The Baader-Meinhof Phenomenon: It’s Not a Coincidence

You’ve just heard about this phenomenon before? If not, trust me, you probably will soon. And that’s what we call the “Baader-Meinhof phenomenon“.

It was not long before I heard the word “pseudoscientific” in TBBT when I first learnt it from a book. It seems like an interesting coincidence because as far as I’m concerned, it’s not a usual word that can be seen anywhere. However, I saw it twice over a very short period of time.

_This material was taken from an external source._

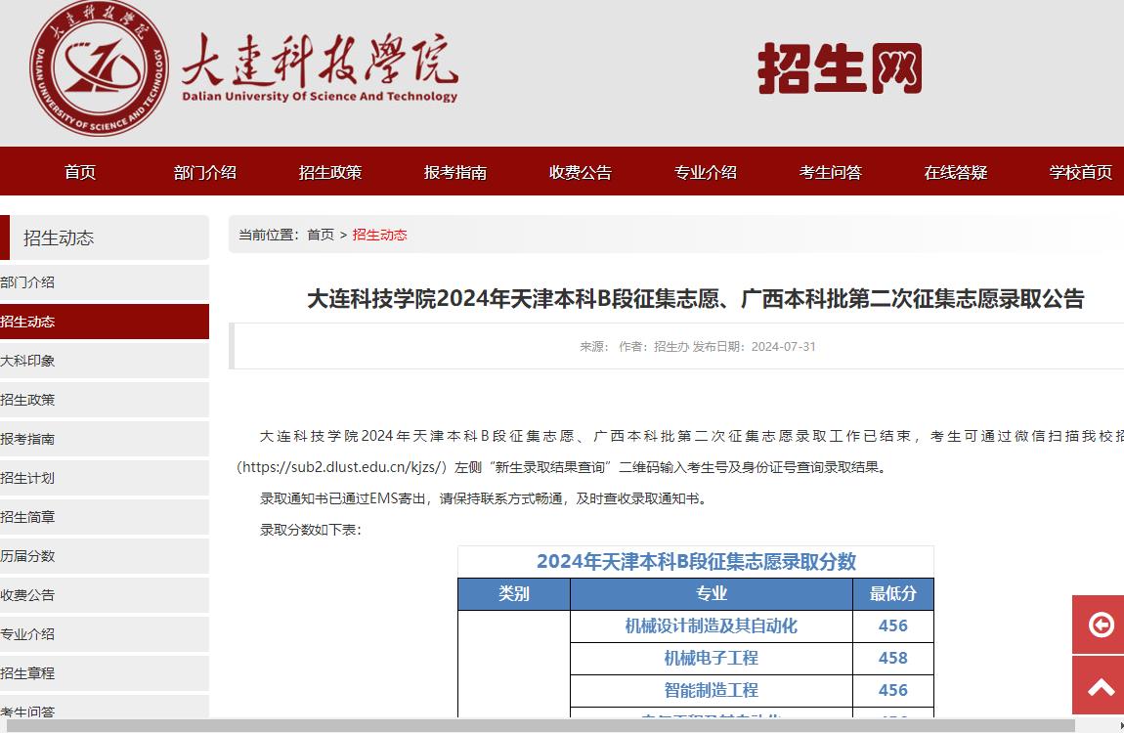Image resolution: width=1124 pixels, height=733 pixels.
Task: Open the 招生政策 navigation menu
Action: point(330,172)
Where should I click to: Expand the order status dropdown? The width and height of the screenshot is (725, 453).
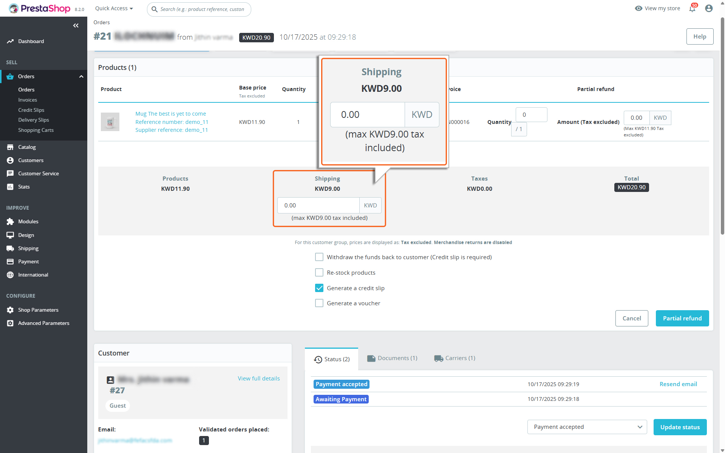pos(587,427)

The phenomenon was first introduced in 1986 by Terry Mullen, a reader of St. Paul Pioneer Press. He wrote to the column “Bulletin Board” to describe this kind of feeling. He said that after he first heard about the “Baader-Meinhof Gang”, the Red Army Faction and left-wing German terrorism, he occasionally came across that term again before long. Terry’s story struck a chord with the other readers as well; hence the phenomenon was named “Baader-Meinhof phenomenon”.

2

If a concept or thing you just found out about suddenly seems to crop up everywhere, then you’re experiencing the “Baader-Meinhof phenomenon”.

It’s not only a coincidence. It’s psychologically a little bit like “synchronicity“. The concept of synchronicity can be explained as “a meaningful coincidence”. It’s like your girlfriend is calling you when you happen to think of her, or you get a message from your boyfriend as soon as you pick up your phone. If these coincidences occur several times (and actually they will), you’ll not treat them as coincidences only.

There’s another psychological term – “selective attention“. It’s when your brain ignores those usual things or unfamiliar things for you automatically. You pay no extra attention to the message your bank sends to you even if simultaneously you’re looking at your phone, right? You think it’s a small world when you meet your old friend in a strange city but you’ll never say it’s a big world when you don’t meet any of your acquaintances there. Our brain takes away what we don’t care and leaves what we’re interested in. And if this happens repeatedly, you’ll experience the Baader-Meinhof phenomenon more often.

It is clear now why there are always some strange coincidences around you. It’s hard to explain, because they’re not just coincidences.